Especially the solid tenor Jonathan Burton, her lover Cavaradossi. His performance was even more maligned by the uninspired staging, but he sang beautifully, with a precision of tone that did not waver, even at triple forte.
Tosca’s evil partner, the predatory Scarpia, realized by baritone Daniel Sutin, could have stolen any other stage. He also suffered from uninspired stage direction, but he sang with authority. His “Già, mi dicon venal” was thoroughly venal.
One set—columns separating front from back, pushing all the action upstage—served as Cavaradossi’s studio, Scarpia’s chambers, the lover’s trysting space, and the execution field. It may have been economical, but it was not versatile—or ornamented with enough varying properties. The lighting was blue, and underutilized. It seemed to change only when a spotlight shone on an aria.

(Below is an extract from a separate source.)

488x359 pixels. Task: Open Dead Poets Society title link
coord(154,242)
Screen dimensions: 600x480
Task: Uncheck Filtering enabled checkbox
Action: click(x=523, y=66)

A winding staircase, leading up to the second level, was too narrow for solos, and poorly utilized. When the physically tortured Cavaradossi nimbly makes his way up the stairs and off to prison, one could tell not enough thought was put into the visual effect. The wardrobes were period-effective.
The stage did offer a second level, and the orchestra played from above rather than in the pit. That was a winning touch, subtly acknowledging the greatness of the instrumental score.
Only conductor David Stern was visible to the audience—the orchestra played behind a scrim—which ended up just being a distraction. Almost as if he should have been a character in the opera. But the music was a alertly played, and despite not being able to see the conductor—the singers took cues from monitors—seamlessly blended.
It was a shame to bring so many great voices to “Tosca,” and so little attention to the rest of the production.
The Boston Lyric Opera presents Puccini’s “Tosca” through Oct. 22 at the Cutler Majestic Theater. Tickets ($47-$152) are available at blo.org or 617-542-6772.